1.The future is uncertain
No one knows what is going to happen tomorrow. Therefore, no person is exempt from doing something that is an effort but then appreciate: save. More than one will roll his eyes when he hears the word "budget", but it is one of the first steps to carry out effective savings. It is also a great tool to maintain financial health as it shows important indicators such as what level of income you have and if it is enough to cover expenses, debts that have to be paid or if there is enough to pay bills, among others.
A trick to make this task more fun and motivating is to plan the game dedicated to leisure or holidays, allocating the different amounts that are saved in specific expenses to achieve these goals. In this way, the budget will stop being an unpleasant task that only serves to cover the needs of the day to day and will become a passport to do desirable things.
2. If you do not know how to invest, you have to learn
Nobody likes obligations, but to take care of financial health you have to stay well informed and advised.

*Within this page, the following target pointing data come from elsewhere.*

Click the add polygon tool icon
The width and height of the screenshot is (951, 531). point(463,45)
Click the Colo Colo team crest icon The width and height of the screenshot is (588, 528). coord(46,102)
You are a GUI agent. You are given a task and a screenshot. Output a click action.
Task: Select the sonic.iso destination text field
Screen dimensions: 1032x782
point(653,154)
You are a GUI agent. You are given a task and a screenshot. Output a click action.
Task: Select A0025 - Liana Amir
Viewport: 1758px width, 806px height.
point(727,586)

If you are thinking of investing, you should seek professional advice from an expert and ask him all the questions that are necessary to resolve the doubts. However, this does not mean that the final responsibility lies with the adviser: each one must take charge of their money. Therefore, you should never sign something that is not understood, you must keep informed of how the investment is going and maintain contact with the intermediary to be up to date. It is worth the effort since a good investment always improves the financial results of a person. No matter how promising the investment, the most convenient is to allocate to it the surplus between the income and the common expenses. It is hard to ignore the siren songs and "take advantage of this opportunity", but the most advisable thing is to be patient, eliminate debts and clean up the financial situation you have, before getting involved in investment decisions.

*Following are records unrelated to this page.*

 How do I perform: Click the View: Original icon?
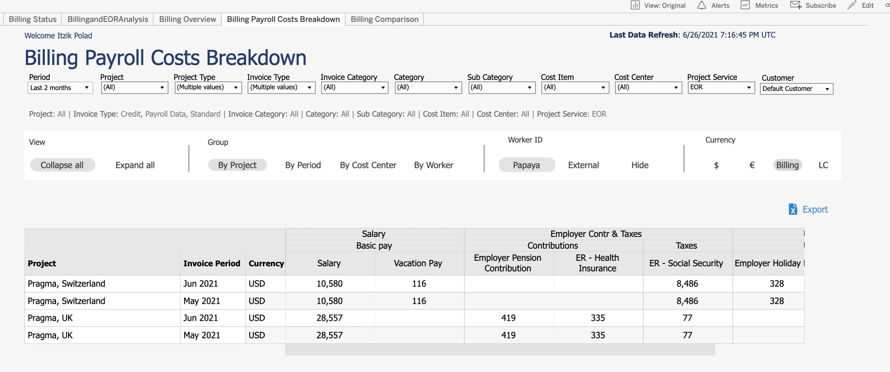[x=635, y=5]
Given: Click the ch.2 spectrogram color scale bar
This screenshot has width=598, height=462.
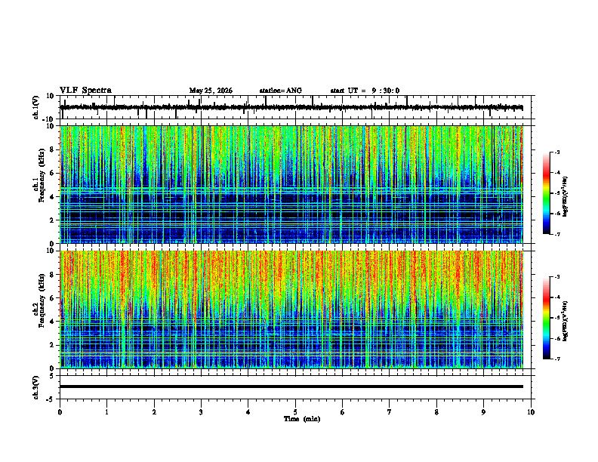Looking at the screenshot, I should [546, 318].
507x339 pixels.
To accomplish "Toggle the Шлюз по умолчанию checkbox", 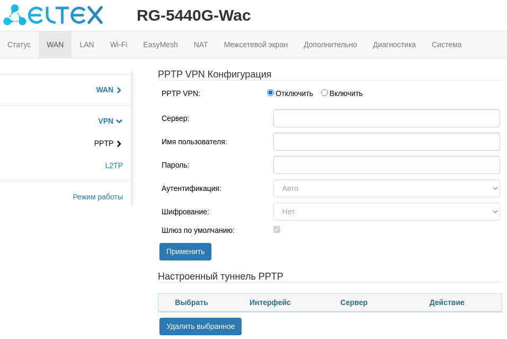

3. The brain is treacherous
Richard H. Thaler, the last Nobel Prize in Economics, expert in behavioral economics, never tires of repeating this somewhat uncomfortable truth. In his books, Thaler argues that economic agents are irrational when it comes to making decisions in finance and explores the consequences of the behavior of people that affect their lives and the market. Thaler therefore proposes that policies be designed to help people make decisions and serve as a guide to achieve the life they want. Meanwhile, it is best to keep a cool head, take time to make each financial decision, analyze the pros and cons and give advice before taking a step that affects the personal economy.

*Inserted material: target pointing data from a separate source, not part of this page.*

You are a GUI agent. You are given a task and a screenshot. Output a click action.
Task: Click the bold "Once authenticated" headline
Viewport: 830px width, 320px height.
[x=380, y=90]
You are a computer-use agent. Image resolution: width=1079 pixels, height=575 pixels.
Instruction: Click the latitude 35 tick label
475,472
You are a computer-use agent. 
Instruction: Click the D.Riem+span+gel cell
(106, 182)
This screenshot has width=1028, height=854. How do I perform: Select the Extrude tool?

4. And when does the withdrawal arrive?
Saving for retirement is another of the thorny issues that affect the financial health of people. There is no use looking the other way, thinking that it is still far away or that there are more important things to spend money on in the present. The reality is that it is increasingly necessary to establish an economic plan for retirement and complement the public pension with a private savings system. Reserve money for retirement may not be 'sexy', especially when you are young, but having sufficient funds to cover retirement is essential to have good financial health in the future. For this reason, it is best to start as soon as possible.
5. For life
It would be nice if, with a few readings or some accelerated course on how to improve financial health, everyone would have the desired level to manage their finances without problems. The harsh reality is that it is a learning that never ends, so it is always good to read about economic issues, contact your own bank or financial experts that can serve as a guide to make certain decisions and stay informed on issues such as, for example, retirement or investment. One clue to achieve it: in the Center for Education and Financial Capabilities is all the relevant information on health and financial education in the world to be always up to date.